Magazine: What an experience!
Mastercard has prepared a customer experience study in connection with the Retailer of the Year 2019 award. The company wanted to find out what Hungarian retailers can do to win and keep customers, what kind of ideas, solutions and tools they can utilise. Mastercard didn’t only interview shoppers but also store owners, managers and CX experts to get a comprehensive picture. In addition to the in-depth interviews, questionnaire surveys were also done about the top shopping trends, plus mystery shopping was also used to gather information. The study consists of four chapters, introducing the important elements of the shopping experience: • role of expectations before shopping; • retailers need to take care about shoppers before and after shopping just as much as during shopping; • what will make a shopper return to the shop, what builds loyalty; • how to offer a good customer experience, and what should be avoided.
The study claims that a good customer experience doesn’t exist in the general sense. Customers do expect good quality and a large selection of products, but what lies beyond these? Customer expectations about a given shop aren’t based on what the shopper experienced in the store of the retailer’s competitor, but by any previous customer experience – irrespective of the sector we are talking about. Customer experience-related expectations keep changing.

### [Dataset records]
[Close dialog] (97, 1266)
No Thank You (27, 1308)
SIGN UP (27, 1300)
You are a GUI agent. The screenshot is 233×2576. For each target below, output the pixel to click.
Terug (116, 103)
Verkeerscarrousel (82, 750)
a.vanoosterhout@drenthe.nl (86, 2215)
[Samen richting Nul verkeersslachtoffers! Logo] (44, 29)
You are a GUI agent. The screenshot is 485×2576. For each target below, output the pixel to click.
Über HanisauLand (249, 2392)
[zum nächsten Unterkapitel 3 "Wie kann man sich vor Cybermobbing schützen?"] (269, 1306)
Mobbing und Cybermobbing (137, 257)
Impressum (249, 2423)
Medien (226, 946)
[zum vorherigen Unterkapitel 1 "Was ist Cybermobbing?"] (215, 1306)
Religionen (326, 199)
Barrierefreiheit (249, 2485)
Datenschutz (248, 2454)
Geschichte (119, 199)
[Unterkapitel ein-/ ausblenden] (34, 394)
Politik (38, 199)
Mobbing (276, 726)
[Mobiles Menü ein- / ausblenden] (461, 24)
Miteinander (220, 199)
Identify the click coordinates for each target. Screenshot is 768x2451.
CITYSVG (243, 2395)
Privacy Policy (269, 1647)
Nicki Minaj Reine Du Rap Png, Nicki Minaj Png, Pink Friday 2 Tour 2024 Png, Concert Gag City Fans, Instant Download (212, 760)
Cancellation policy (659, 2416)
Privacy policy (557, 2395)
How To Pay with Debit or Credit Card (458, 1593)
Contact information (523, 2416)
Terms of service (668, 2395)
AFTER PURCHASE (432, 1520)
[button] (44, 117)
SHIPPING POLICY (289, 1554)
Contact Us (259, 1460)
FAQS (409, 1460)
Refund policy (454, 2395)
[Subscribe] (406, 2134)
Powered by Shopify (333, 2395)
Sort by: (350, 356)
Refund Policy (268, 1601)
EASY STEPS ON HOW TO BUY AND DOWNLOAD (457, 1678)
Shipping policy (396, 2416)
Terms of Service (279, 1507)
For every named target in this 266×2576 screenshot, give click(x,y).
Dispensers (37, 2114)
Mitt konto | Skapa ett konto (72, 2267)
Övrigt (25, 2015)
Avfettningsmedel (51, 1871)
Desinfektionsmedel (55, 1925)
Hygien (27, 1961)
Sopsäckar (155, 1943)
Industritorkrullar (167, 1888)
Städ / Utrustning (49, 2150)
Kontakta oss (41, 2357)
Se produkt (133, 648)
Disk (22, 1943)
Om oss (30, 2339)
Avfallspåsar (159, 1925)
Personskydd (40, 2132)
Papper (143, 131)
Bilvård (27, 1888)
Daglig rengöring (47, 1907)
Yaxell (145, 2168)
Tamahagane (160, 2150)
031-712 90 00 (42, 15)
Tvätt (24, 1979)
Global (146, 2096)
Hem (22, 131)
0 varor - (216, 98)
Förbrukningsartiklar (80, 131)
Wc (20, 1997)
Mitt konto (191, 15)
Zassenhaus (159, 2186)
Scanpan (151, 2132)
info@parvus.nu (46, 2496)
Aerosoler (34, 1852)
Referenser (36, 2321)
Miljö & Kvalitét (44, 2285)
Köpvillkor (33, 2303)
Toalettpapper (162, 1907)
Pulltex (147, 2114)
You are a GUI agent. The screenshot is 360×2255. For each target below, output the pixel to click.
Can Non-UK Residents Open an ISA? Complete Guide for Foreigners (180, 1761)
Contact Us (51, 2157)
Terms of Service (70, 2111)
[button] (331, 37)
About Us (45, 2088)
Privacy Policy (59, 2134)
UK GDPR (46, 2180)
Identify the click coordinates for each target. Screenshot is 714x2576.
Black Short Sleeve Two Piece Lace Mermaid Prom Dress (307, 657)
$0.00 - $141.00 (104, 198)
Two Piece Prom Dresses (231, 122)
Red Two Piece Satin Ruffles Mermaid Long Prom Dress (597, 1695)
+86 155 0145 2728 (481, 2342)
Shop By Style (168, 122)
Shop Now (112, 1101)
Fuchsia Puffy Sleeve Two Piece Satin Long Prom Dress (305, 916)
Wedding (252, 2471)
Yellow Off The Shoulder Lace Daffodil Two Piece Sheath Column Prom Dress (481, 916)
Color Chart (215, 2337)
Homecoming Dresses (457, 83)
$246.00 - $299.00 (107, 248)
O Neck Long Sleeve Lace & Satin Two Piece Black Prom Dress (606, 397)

### [Written problem A]
In the customer experience article, how many chapters make up the Mastercard study?
### [Written problem B]
Copy word for word everything in the customer experience article from "The study claims" down to "expectations keep changing.".
Rely only on the customer experience article, not on the lines.

### [Written response A]
Four chapters.

### [Written response B]
The study claims that a good customer experience doesn’t exist in the general sense. Customers do expect good quality and a large selection of products, but what lies beyond these? Customer expectations about a given shop aren’t based on what the shopper experienced in the store of the retailer’s competitor, but by any previous customer experience – irrespective of the sector we are talking about. Customer experience-related expectations keep changing.